Articulated Scene ModelThe underlying semantic mapping approach also deals with movable unknown objects by utilizing an articulated scene model approach. This registers scene changes caused by a human operator (e.g. moving a cup from the kitchen table to the dinner table). Similarly to other related work, the scene change detection is based on an egocentric representation. In order to exploit these observations in other situations and viewpoints, we systematically combine them with an allocentric metric representation of the environment so that movable parts of a scene and a dynamic 3D background model can be constructed on the fly from different positions and viewpoints.
First Period: July 2006 - June 2010
Language processing involves the formation of a representation of the matters talked about – besides a representation of the language itself.

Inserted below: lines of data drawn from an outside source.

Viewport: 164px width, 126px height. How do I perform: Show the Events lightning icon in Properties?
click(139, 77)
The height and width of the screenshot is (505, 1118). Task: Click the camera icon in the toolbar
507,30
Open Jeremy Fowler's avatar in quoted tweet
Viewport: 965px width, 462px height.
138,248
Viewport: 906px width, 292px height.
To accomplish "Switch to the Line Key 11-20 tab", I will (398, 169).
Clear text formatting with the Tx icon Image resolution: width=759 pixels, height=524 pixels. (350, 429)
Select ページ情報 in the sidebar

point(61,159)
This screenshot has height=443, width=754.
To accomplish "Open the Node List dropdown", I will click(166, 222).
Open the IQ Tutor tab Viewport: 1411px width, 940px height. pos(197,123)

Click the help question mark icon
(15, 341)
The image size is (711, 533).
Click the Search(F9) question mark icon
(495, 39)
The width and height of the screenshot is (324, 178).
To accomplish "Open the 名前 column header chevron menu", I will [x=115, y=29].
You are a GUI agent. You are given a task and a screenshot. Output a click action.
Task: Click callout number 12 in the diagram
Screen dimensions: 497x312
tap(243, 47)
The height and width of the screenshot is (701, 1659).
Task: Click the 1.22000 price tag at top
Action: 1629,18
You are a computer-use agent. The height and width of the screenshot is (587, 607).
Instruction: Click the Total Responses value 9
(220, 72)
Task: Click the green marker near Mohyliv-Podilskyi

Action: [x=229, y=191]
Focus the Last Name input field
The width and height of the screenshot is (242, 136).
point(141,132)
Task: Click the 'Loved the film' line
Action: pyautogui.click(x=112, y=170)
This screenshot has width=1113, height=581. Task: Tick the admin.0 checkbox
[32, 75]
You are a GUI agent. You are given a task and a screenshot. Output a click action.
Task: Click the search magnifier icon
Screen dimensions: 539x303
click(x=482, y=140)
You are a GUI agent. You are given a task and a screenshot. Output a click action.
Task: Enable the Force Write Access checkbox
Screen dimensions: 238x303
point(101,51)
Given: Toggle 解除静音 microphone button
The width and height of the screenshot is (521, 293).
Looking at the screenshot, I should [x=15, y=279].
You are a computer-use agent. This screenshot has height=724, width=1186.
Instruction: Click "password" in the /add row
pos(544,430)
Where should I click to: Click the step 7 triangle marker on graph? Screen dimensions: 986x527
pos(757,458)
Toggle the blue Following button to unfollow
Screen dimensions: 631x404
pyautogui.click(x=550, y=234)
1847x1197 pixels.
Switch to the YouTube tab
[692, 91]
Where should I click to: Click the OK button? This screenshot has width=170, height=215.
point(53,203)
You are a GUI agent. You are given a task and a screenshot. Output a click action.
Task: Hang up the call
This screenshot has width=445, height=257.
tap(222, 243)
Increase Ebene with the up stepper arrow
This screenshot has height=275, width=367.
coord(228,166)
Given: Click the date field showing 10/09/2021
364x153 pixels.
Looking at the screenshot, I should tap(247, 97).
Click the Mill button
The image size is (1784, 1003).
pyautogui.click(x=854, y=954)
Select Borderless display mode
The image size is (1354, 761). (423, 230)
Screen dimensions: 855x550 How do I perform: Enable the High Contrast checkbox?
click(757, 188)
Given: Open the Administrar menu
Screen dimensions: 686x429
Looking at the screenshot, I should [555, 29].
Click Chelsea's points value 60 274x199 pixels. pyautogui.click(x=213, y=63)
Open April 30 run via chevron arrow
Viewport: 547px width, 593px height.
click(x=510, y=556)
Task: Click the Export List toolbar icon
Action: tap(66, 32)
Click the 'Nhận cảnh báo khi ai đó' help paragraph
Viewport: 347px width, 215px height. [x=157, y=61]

For a dialogue to be successful, it is essential that both interlocutors develop partially aligned models of the situation under discussion. We assume that this holds also for communication about complex, visually perceived environments and propose that they are mentally represented by selective situation models based on given spatial descriptions and 3D perception.
The main goal of the project is to investigate the process of building a shared perceptually grounded mental model of the situation under discussion through conversation and to exploit the principles of human-human situation-model aligning for human-robot communication. This will enable a mobile robot to more effectively understand descriptive language, to deal with partially unknown situations, to ignore irrelevant information and to act in cluttered environments. We intend to examine factors that lead to an alignment of such representations in situational models. We focus on relational and perceptual components of such situation models that are grounded in a common visually perceived environment. Several aspects of the question how shared situation models arise will be addressed in the project by combining psycholinguistic experiments with theoretical and conceptual work in cognitive science, and computational modelling. These include the interplay between automatic alignment processes and resource-limited elaborate construction, the essentially resource-free use of these integrated situation models once they are formed, and the role of pan-situational world knowledge (schemata, categorisation levels, typicality) invoked by language use.